TEXT
In prose both graphic and unsentimental, Coyote reveals the corrosive side of love that was once called "free"; the anxieties and occasional terrors of late–night, drug–fueled visits of biker gangs looking to party; and his own quest for the next high. His road through revolution brought him to adulthood and to his major role as a political strategist: from radical communard to the chairman of the California Arts Council, from a street theater apprentice to a motion–picture star.
About the Author
An ordained practitioner of Zen Buddhism and a politically engaged actor, Peter Coyote began his work in street theater and political organizing in San Francisco. In addition to acting in over 140 films, and working with directors such as Martin Ritt, Steven Spielberg and Roman Polanski, Coyote has won an Emmy for narrating the award–winning documentary "Pacific Century." He has also narrated "The West, " "The Dust Bowl," "Prohibition," and "The Roosevelts" for Ken Burns. In 1993 he was awarded a Pushcart Prize for "Carla's Story," published in Zyzzyva. He lives in Mill Valley, California.

ENTRIES

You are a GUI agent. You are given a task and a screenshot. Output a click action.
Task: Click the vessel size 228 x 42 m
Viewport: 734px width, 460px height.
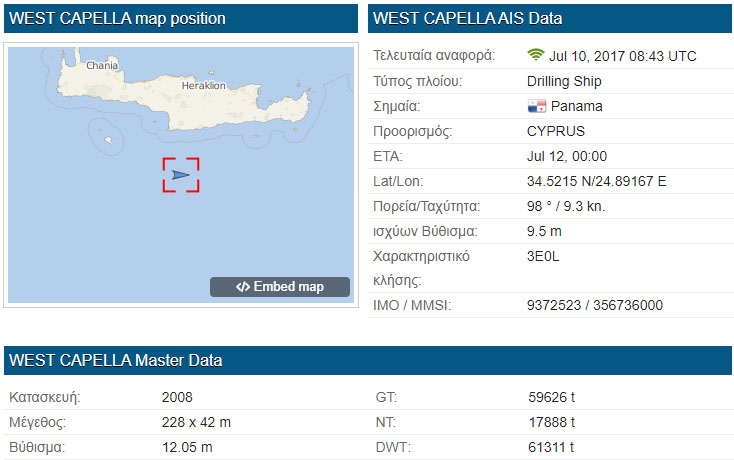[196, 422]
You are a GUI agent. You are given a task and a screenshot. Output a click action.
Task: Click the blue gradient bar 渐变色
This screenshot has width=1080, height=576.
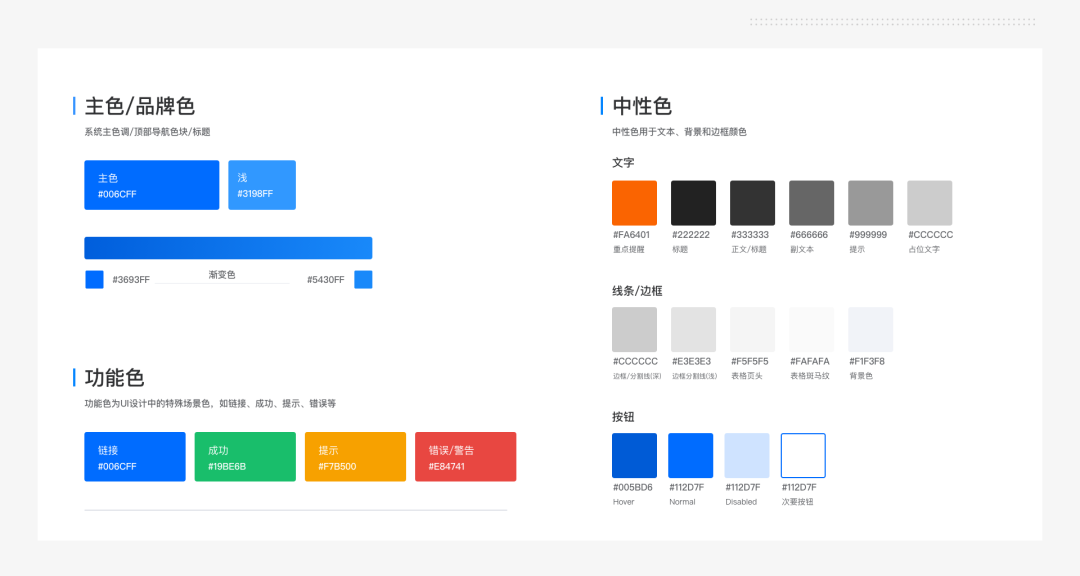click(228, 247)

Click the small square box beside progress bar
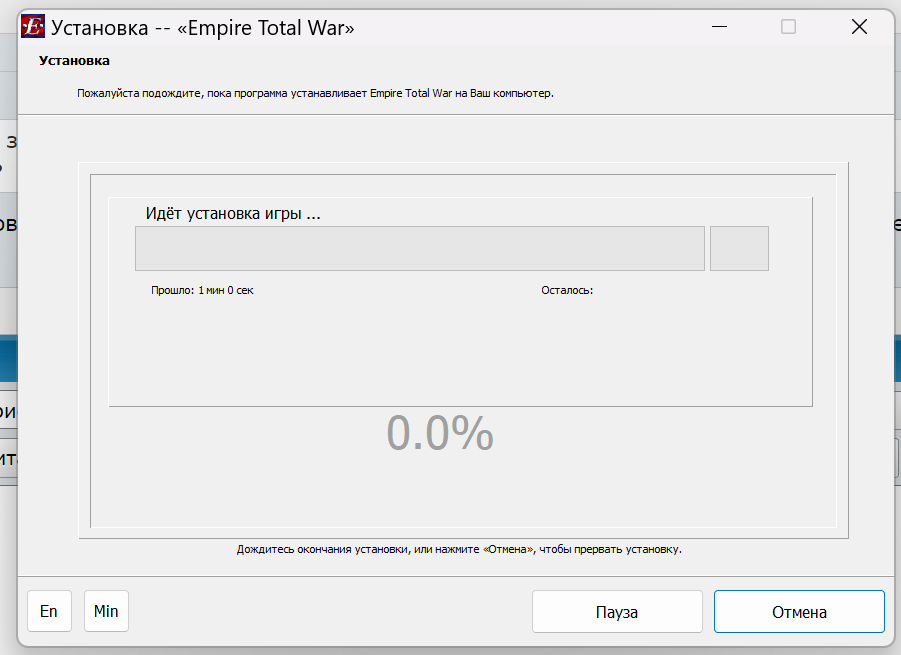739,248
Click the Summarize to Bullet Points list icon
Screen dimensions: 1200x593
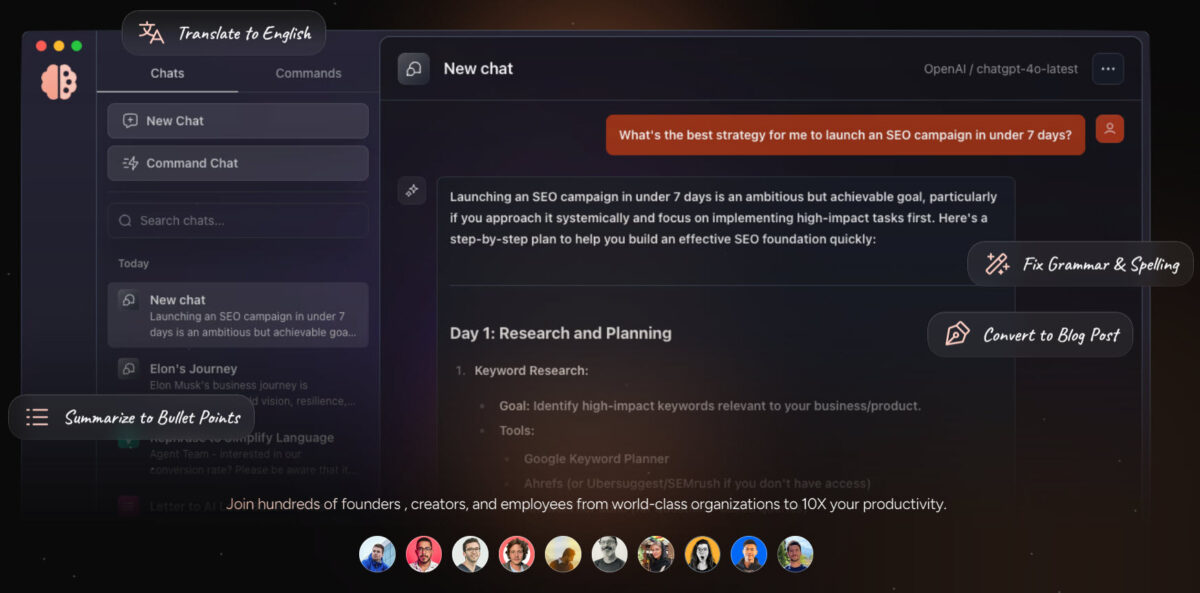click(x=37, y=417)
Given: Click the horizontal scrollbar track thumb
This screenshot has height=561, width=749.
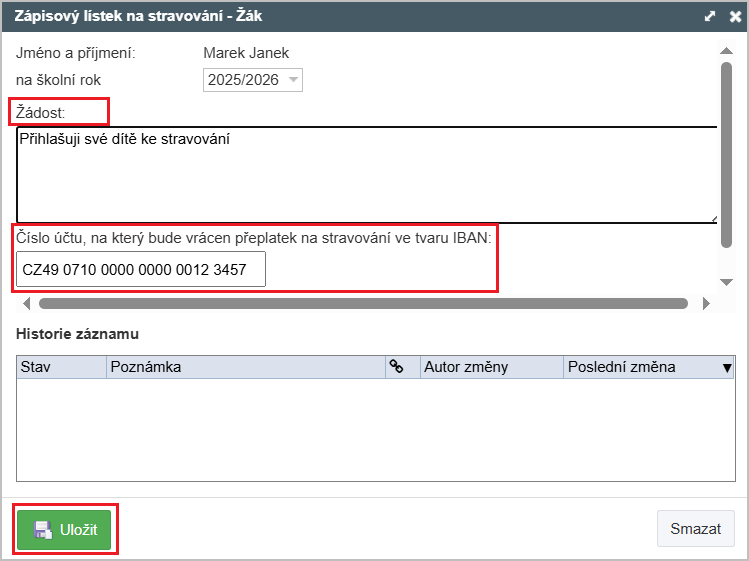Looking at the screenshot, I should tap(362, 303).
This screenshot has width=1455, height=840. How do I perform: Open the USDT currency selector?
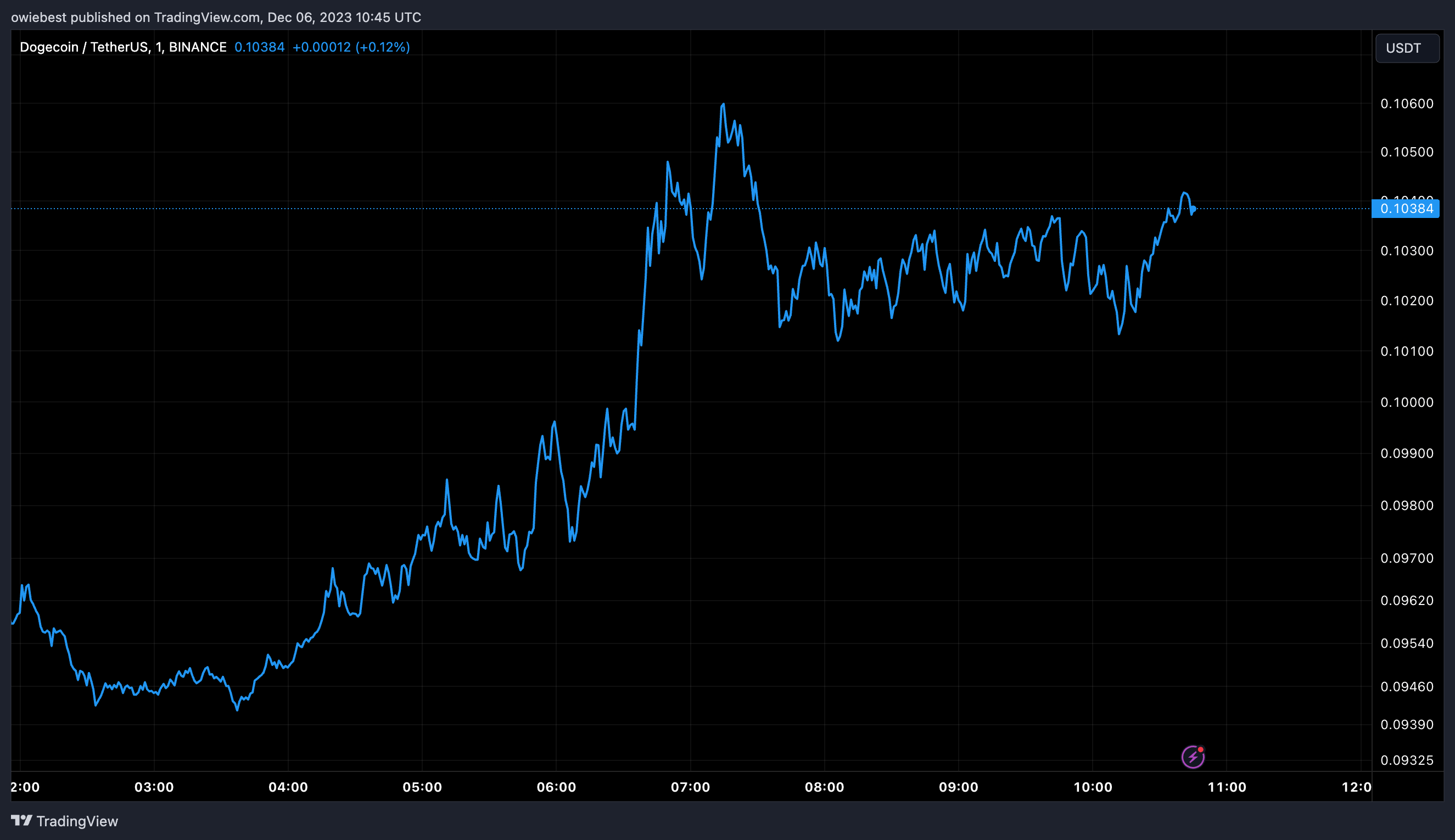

TASK STATEMENT
Copy everything from "About the Author" down to "Mill Valley, California." in the author profile, substituting "voiced" for "narrated". The items have no connection to the text about Peter Coyote.

OUTPUT FOR THIS TASK
About the Author
An ordained practitioner of Zen Buddhism and a politically engaged actor, Peter Coyote began his work in street theater and political organizing in San Francisco. In addition to acting in over 140 films, and working with directors such as Martin Ritt, Steven Spielberg and Roman Polanski, Coyote has won an Emmy for narrating the award–winning documentary "Pacific Century." He has also voiced "The West, " "The Dust Bowl," "Prohibition," and "The Roosevelts" for Ken Burns. In 1993 he was awarded a Pushcart Prize for "Carla's Story," published in Zyzzyva. He lives in Mill Valley, California.